I think that the most likely solution to the Fermi Paradox is that, while life is exceedingly common in the universe, intelligent life is incredibly rare. In the four and a half billion year lifespan of this planet, life has existed on it from almost the very first moments. However, not until the Cambrian explosion about 530 million years ago did complex multicellular life exist. That means that for nearly four billion years, and starting from nine billion years after the birth of the universe, Earth contained nothing but single-celled organisms and colonies of such. And it is not until about 2 million years ago, 0.04% of the history of life on Earth, that the first technological intelligence emerged. And even that was simply monkeys hitting rocks against each other in a clever way! Anything more complicated than a stone arrowhead was invented in the last ten thousand years!
And let's look at how unlikely it is that humans (or any other hominid) ever even achieved technology. We had access to wheat, barley, and rice, easily domesticable plants that produced high yields and had good nutritional content. We had access to large animals with very particular internal dominance hierarchies which were not so recently evolved alongside us to attack us on sight, but not so distantly separate from us to be completely unwary at the sight of hunters with spears. (Here by "we" I am referring to any subset of humans who had such access — Jared Diamond goes into great detail as to who in fact had access to what.) We had access to workable stone, copious woodlands, and various ore deposits. We had an abundance of fresh water on a planet with an atmosphere suitable for lighting fires.
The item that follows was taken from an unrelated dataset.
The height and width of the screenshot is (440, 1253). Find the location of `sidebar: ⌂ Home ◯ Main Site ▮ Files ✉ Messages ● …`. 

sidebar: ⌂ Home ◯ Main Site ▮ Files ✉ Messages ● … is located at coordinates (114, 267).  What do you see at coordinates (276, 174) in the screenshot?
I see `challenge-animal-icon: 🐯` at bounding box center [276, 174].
Our luck in the development of our culture and eventual civilization was astounding. We were never subject to an extinction-level impact or eruption (although it seems that we came damn close).
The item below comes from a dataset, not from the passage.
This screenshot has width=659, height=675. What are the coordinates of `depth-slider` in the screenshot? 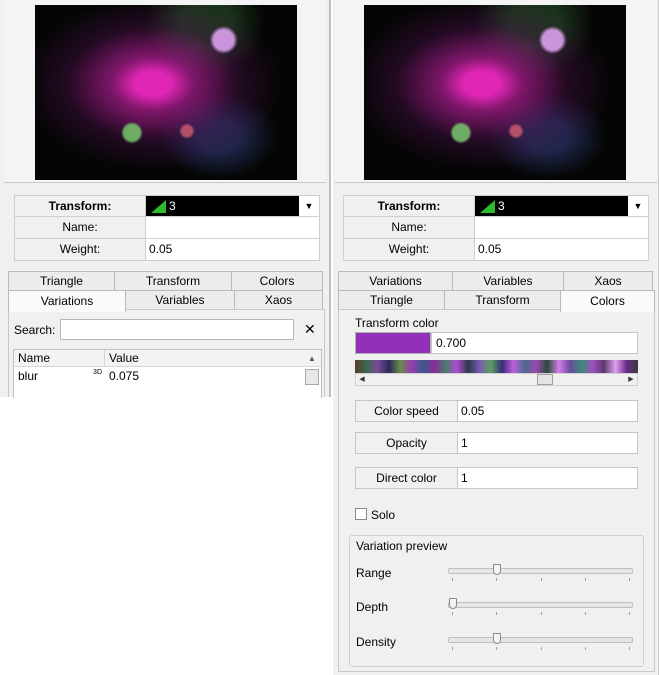 It's located at (540, 605).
I think that such luck is not only astounding, but is in fact astronomical. While life seems to have no trouble at all finding a place on a planet like the Earth (and perhaps on many other types of planets as well), technological civilization seems like and absolutely ludicrously unlikely event. It has happened exactly once in four and a half billion years (for 0.0002% of that time), or in 530 million years in which complex life has existed on Earth (or 0.0019% of that time). So I would imagine that life is in fact very common in the universe, although almost exclusively in the form of single-celled creatures living on rocks and in oceans. Very, very, very rarely one would find a planet with some sort of multicellular life on it — simple plant-like creatures, or molds of some sort. And once in an unimaginably huge while, one might expect to find a planet where technologically intelligent life once existed. Finding a planet where technologically intelligent life exists concurrently with us seems depressingly close to a fantasy.
[Edit: My percentages were two orders of magnitude off! They were simple ratios, not percentages. Thanks to Scott for pointing this out.]